§ INPUT RECORDS:
§

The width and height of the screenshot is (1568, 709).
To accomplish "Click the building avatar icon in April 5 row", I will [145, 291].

§

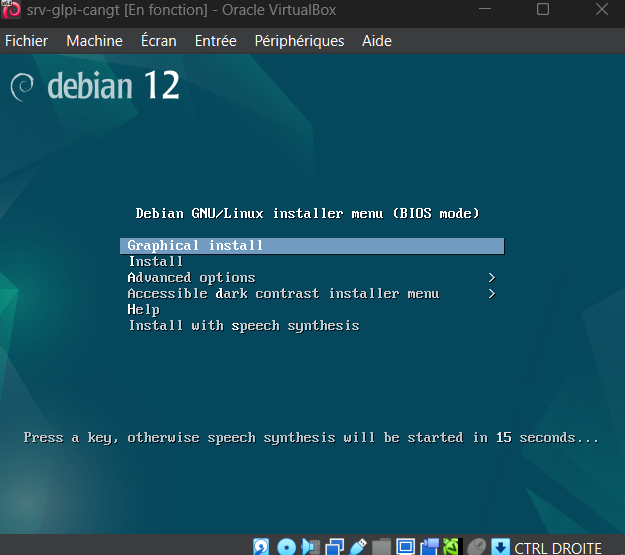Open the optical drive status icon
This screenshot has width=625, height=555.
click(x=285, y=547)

§

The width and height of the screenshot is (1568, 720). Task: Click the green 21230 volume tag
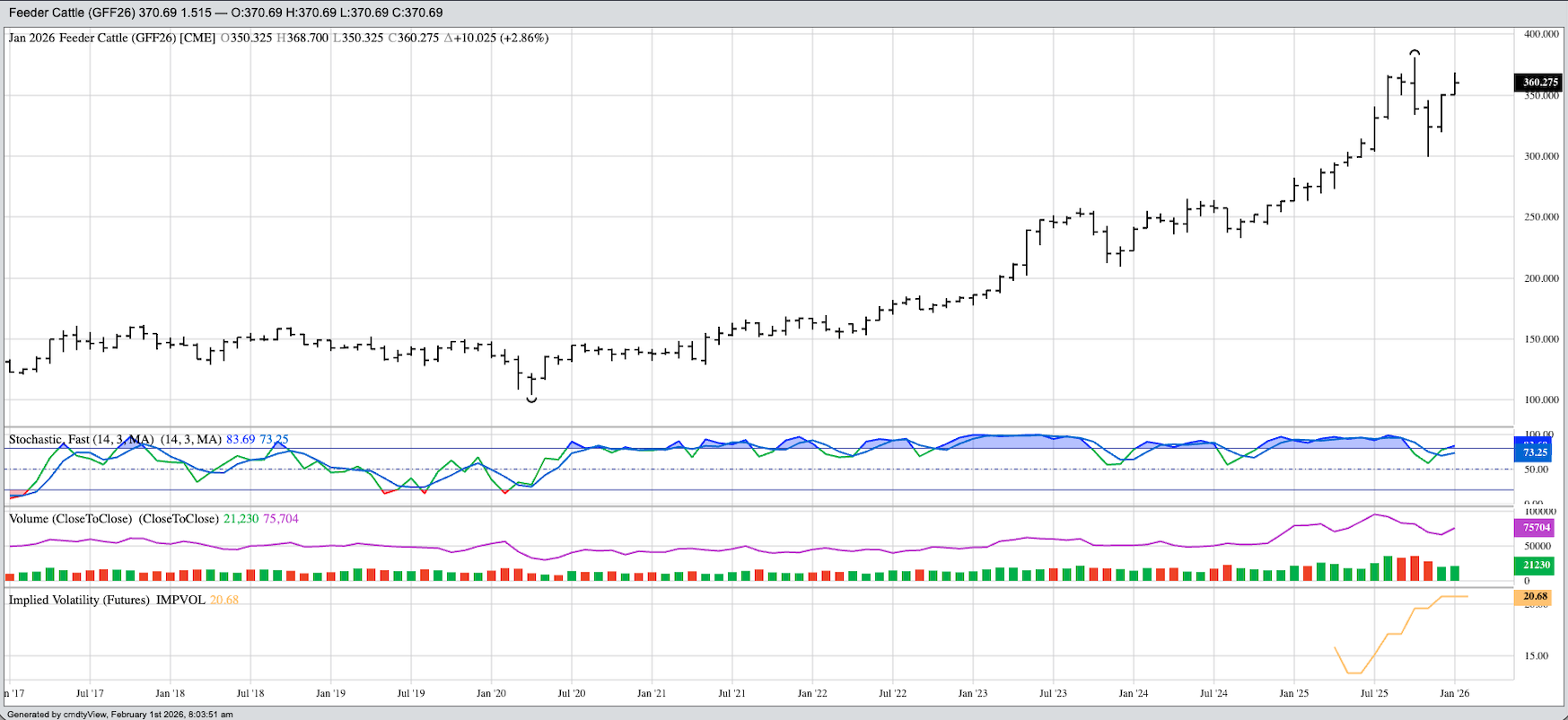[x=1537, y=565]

§

Put the stretch of records from the line containing "The width and height of the screenshot is (1568, 709)." through the line containing "will [145, 291]." into a Markdown table with the columns Row and Record text, numbering each line and skipping blank lines.

| Row | Record text |
|---|---|
| 1 | The width and height of the screenshot is (1568, 709). |
| 2 | To accomplish "Click the building avatar icon in April 5 row", I will [145, 291]. |